INPUT DATA »
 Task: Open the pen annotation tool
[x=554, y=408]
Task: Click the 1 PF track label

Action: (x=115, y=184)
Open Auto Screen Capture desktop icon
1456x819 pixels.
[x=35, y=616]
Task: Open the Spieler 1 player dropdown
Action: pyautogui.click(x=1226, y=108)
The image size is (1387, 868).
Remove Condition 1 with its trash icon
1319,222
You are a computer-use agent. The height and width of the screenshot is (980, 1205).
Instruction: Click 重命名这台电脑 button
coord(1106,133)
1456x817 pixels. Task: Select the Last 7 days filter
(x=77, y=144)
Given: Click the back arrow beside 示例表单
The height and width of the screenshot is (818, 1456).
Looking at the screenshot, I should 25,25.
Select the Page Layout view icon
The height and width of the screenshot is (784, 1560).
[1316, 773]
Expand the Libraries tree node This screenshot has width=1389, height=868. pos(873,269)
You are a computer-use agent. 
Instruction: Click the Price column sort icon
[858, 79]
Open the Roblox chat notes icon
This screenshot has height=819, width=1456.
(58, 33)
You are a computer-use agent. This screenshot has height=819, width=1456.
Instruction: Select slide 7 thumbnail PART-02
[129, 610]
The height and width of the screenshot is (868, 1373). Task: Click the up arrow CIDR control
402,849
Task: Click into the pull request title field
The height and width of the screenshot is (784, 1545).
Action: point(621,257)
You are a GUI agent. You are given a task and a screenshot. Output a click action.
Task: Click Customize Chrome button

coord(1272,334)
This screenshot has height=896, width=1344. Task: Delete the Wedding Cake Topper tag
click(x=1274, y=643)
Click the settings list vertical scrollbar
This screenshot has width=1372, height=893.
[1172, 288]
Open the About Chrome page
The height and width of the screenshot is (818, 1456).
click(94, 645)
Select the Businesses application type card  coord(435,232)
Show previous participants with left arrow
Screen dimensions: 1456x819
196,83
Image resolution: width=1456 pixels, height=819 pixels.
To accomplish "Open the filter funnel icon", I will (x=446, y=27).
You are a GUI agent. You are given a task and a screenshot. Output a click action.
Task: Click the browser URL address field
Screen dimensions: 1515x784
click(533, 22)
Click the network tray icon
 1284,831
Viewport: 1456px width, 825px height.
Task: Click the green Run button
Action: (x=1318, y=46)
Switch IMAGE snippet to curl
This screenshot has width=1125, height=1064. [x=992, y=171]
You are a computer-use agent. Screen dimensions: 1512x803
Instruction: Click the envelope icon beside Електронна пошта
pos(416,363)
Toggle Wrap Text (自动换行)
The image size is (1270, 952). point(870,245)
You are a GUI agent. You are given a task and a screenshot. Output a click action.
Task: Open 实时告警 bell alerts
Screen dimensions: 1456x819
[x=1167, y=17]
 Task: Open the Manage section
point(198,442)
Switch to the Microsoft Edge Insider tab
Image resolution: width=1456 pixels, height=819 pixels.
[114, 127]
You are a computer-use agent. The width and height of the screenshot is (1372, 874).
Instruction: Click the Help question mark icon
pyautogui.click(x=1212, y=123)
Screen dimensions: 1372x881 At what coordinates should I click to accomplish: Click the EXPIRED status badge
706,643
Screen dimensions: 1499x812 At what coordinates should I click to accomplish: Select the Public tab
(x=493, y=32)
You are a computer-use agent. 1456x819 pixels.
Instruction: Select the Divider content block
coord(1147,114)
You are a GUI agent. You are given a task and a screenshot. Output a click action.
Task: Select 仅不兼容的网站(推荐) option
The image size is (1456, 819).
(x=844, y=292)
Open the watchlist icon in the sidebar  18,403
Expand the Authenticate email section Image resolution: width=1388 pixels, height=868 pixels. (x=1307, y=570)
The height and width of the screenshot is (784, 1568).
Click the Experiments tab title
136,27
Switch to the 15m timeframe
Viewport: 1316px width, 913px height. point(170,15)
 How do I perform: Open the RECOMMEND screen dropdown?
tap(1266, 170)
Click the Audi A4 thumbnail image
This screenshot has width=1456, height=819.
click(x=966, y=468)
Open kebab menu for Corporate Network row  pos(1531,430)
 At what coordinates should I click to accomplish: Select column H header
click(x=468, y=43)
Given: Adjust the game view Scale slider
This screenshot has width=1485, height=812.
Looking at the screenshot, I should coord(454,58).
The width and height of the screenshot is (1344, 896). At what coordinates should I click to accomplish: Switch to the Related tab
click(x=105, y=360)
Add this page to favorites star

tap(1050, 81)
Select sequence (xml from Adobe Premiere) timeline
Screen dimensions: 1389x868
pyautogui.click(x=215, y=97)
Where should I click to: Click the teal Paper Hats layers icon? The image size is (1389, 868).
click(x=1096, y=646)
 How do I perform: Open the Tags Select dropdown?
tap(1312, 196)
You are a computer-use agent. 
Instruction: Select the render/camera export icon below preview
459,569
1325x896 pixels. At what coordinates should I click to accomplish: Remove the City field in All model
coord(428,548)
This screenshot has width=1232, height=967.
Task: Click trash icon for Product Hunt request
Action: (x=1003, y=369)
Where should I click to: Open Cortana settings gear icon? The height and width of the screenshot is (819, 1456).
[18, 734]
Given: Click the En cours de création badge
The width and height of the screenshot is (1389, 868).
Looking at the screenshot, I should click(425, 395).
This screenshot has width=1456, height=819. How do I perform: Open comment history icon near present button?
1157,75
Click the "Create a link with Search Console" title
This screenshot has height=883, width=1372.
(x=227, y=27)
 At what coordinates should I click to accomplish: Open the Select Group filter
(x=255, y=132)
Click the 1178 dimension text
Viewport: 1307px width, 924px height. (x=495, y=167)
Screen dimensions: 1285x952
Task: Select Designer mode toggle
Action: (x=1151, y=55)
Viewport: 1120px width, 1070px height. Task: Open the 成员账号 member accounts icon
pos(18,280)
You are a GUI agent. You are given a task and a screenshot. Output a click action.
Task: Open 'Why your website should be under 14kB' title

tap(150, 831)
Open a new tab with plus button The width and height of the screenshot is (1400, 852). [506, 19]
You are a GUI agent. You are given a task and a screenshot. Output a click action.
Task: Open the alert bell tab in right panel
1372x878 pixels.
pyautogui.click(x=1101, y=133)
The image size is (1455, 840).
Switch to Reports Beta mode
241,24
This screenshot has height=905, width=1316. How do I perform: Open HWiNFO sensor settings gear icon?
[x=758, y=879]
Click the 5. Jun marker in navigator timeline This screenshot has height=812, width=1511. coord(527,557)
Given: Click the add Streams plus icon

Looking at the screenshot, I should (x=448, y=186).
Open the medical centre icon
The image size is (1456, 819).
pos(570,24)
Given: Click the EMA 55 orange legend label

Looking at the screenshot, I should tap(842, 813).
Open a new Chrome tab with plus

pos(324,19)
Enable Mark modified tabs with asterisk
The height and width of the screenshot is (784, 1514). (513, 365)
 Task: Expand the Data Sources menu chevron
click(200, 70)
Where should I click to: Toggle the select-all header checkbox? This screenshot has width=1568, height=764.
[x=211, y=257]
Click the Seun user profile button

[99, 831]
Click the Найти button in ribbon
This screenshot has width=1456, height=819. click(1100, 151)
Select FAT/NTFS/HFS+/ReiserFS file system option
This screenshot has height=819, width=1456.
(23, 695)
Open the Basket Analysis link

PROBLEM DETAILS »
Counting only lines above that contain the string "timeline", report how many there are and write nothing further.

TASK RESULT »
2